Every record below is to be restated word for word, and no picture is to be copied.

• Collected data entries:
'''

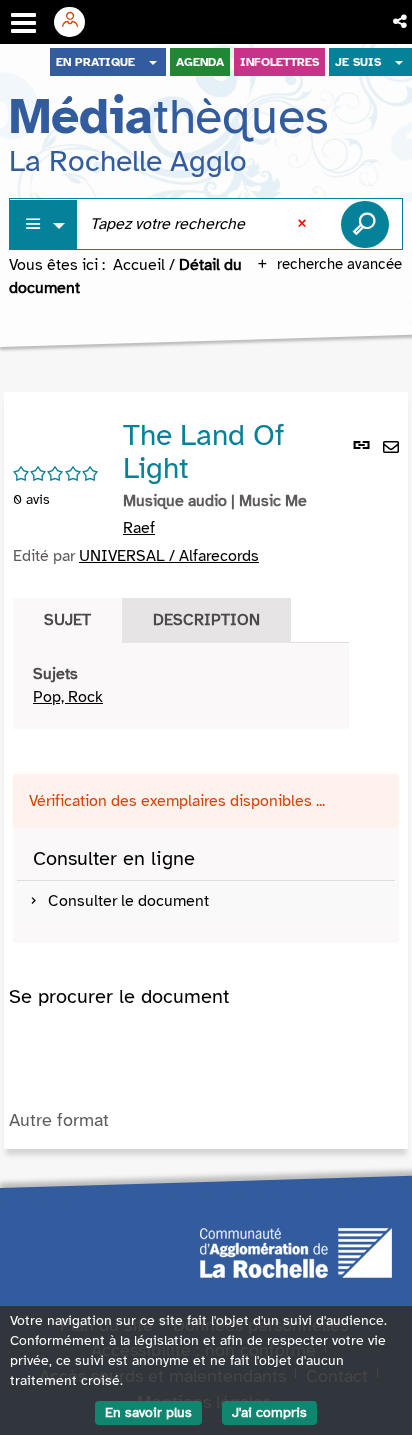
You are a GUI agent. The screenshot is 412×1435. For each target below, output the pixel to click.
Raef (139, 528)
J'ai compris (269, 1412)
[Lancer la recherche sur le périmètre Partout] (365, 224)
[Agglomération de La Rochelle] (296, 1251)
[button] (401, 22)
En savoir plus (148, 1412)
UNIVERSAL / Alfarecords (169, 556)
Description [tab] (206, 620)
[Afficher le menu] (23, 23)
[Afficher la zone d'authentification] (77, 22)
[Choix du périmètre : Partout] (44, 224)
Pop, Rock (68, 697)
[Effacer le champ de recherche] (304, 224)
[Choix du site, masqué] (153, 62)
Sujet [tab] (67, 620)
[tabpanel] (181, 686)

'''

• RESPONSE:
You are a GUI agent. The screenshot is 412×1435. For each target below, output the pixel to click.
Raef (139, 528)
J'ai compris (269, 1412)
[Lancer la recherche sur le périmètre Partout] (365, 224)
[Agglomération de La Rochelle] (296, 1251)
[button] (401, 22)
En savoir plus (148, 1412)
UNIVERSAL / Alfarecords (169, 556)
Description [tab] (206, 620)
[Afficher le menu] (23, 23)
[Afficher la zone d'authentification] (77, 22)
[Choix du périmètre : Partout] (44, 224)
Pop, Rock (68, 697)
[Effacer le champ de recherche] (304, 224)
[Choix du site, masqué] (153, 62)
Sujet [tab] (67, 620)
[tabpanel] (181, 686)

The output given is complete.